# WHAT NEEDS TO BE DONE:
Pick out every line in the data that contains the word "header" and copy each of those lines in full.
━━━ STORED RECORDS ━━━
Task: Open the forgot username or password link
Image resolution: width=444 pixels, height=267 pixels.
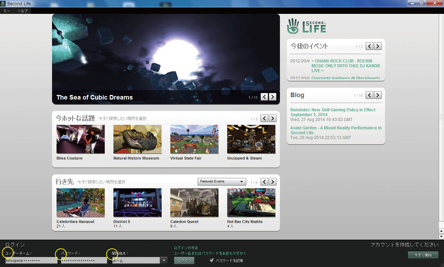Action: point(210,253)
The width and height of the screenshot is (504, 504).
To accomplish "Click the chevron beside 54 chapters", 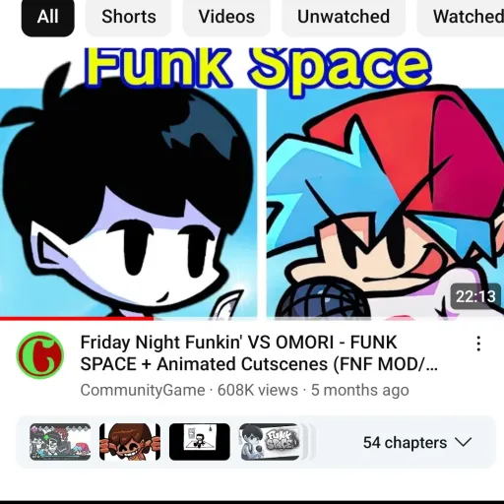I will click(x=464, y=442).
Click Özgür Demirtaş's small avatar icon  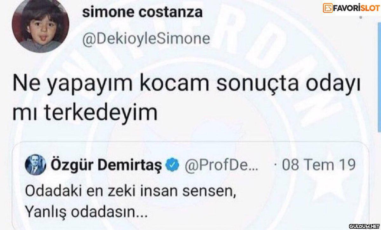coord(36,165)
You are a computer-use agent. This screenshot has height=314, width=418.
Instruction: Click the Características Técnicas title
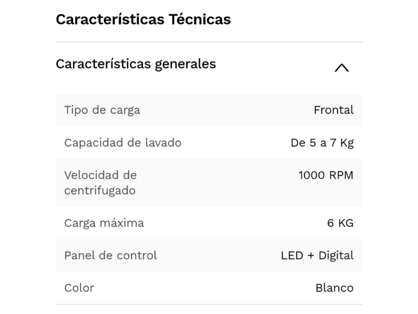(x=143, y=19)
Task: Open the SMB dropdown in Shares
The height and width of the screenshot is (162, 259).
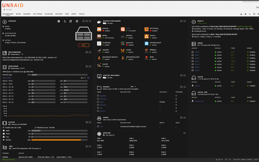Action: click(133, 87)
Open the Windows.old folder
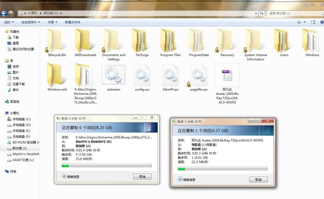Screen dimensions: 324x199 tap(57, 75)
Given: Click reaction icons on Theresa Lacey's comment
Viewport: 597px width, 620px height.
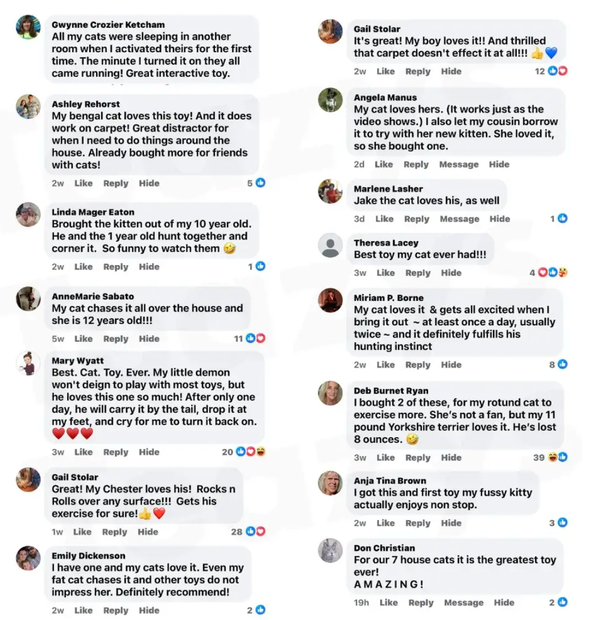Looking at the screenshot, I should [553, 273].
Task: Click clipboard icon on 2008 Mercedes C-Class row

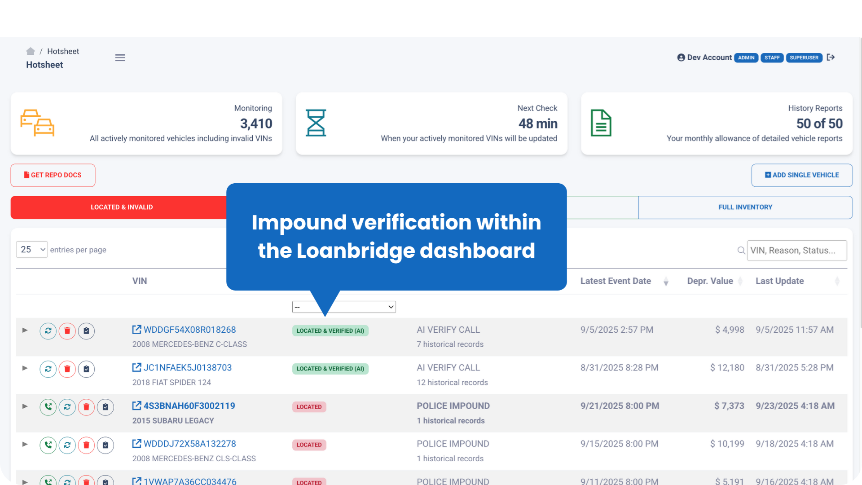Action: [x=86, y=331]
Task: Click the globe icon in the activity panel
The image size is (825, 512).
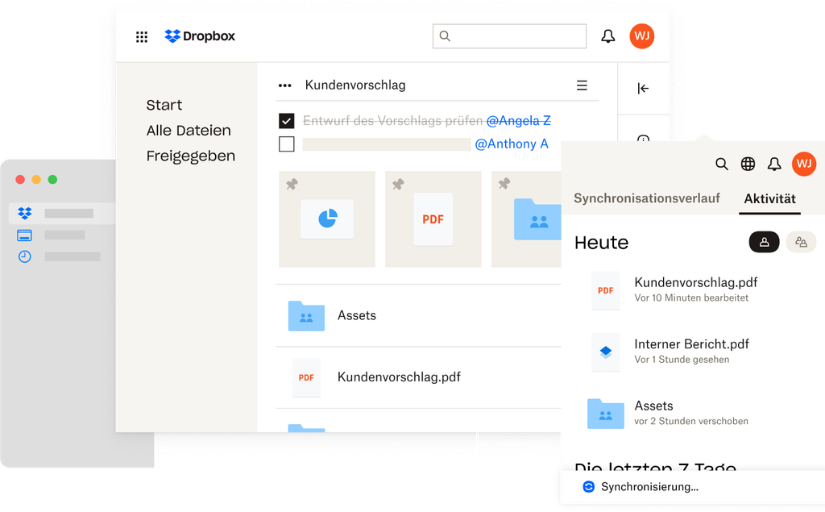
━━━
━━━ STORED RECORDS ━━━
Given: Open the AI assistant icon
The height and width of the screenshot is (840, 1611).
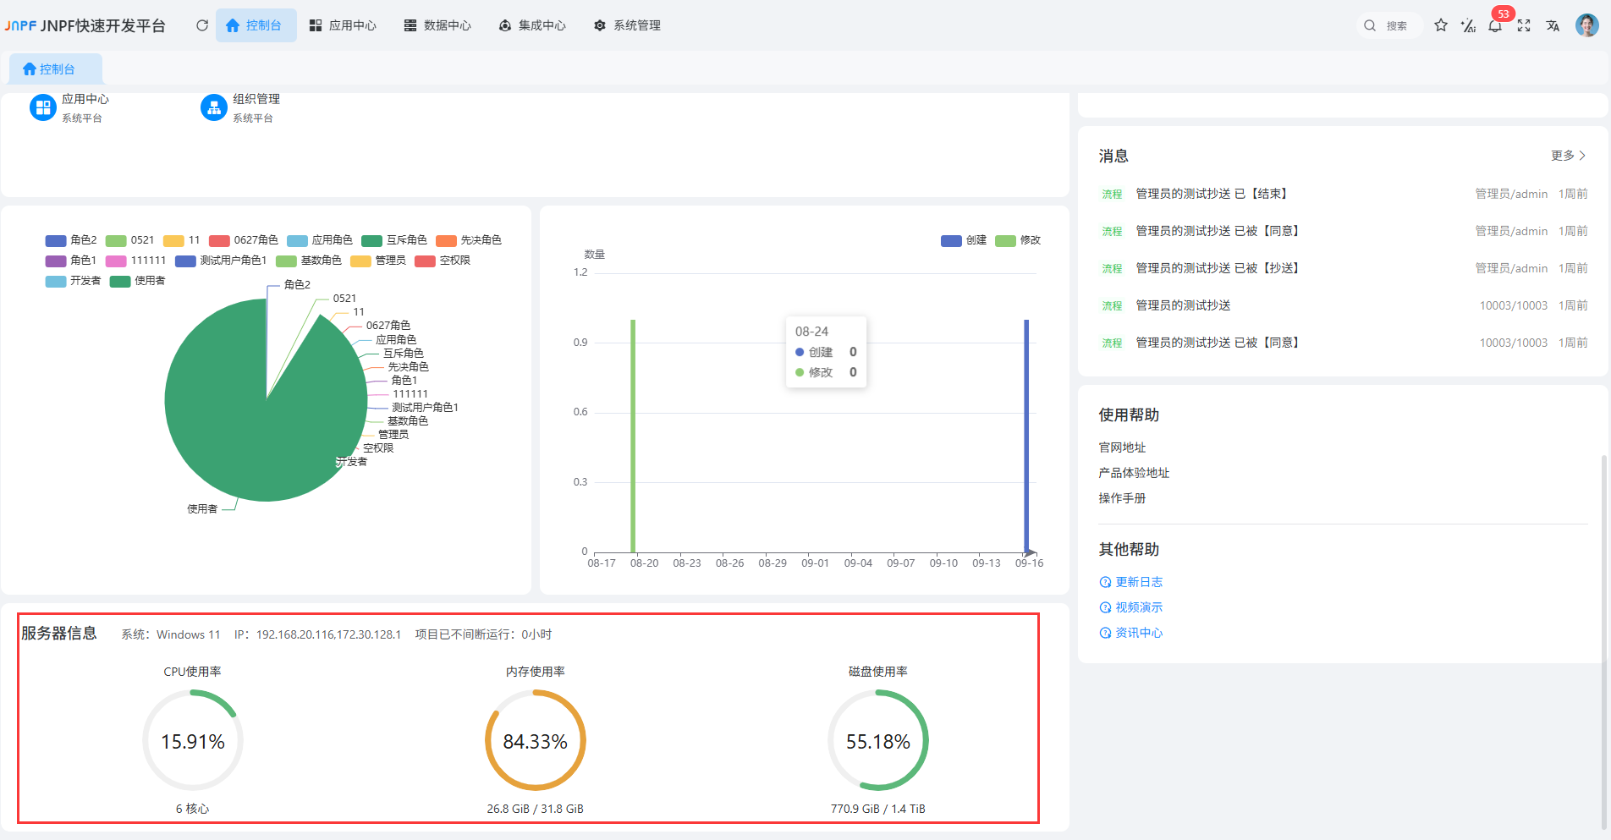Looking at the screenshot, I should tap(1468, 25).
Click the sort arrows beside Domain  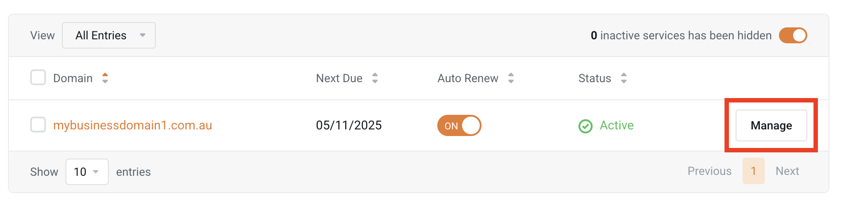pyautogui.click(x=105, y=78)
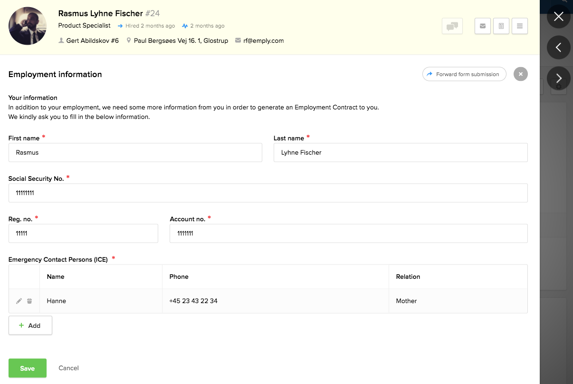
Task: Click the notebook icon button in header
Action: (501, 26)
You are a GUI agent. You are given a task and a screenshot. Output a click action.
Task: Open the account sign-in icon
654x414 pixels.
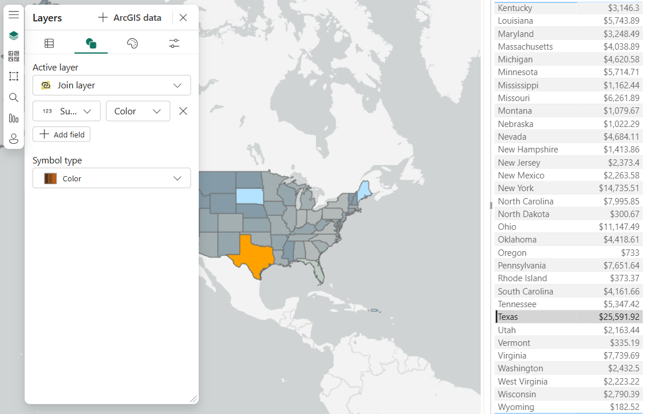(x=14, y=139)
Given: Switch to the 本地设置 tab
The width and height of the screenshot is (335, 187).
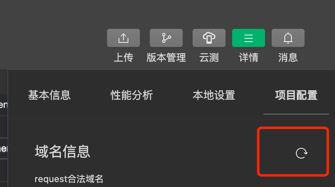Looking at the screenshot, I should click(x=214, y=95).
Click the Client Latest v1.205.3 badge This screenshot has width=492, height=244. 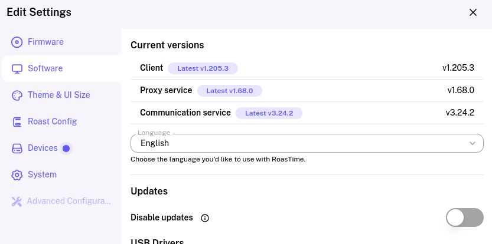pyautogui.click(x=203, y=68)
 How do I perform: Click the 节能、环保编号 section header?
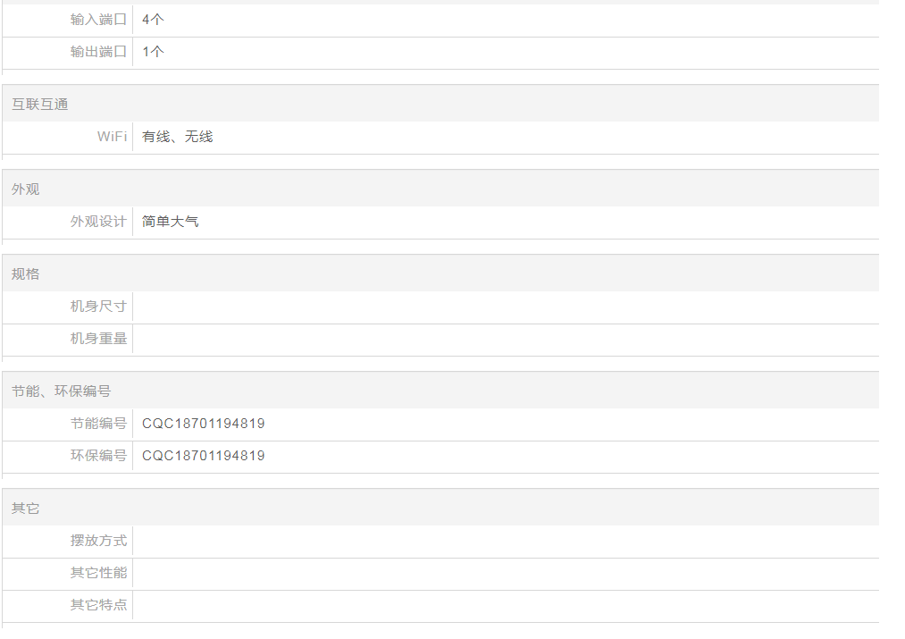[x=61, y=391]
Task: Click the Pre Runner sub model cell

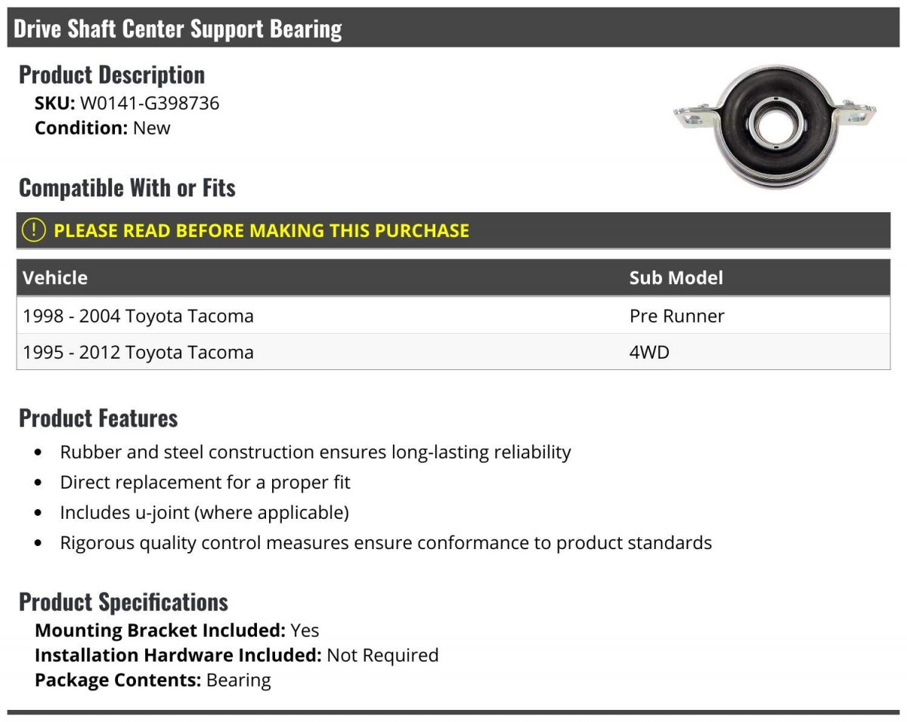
━━━
# EXERCISE OUTPUT:
Task: Click the notebook icon button in header
 How do I perform: Click the 节能、环保编号 section header?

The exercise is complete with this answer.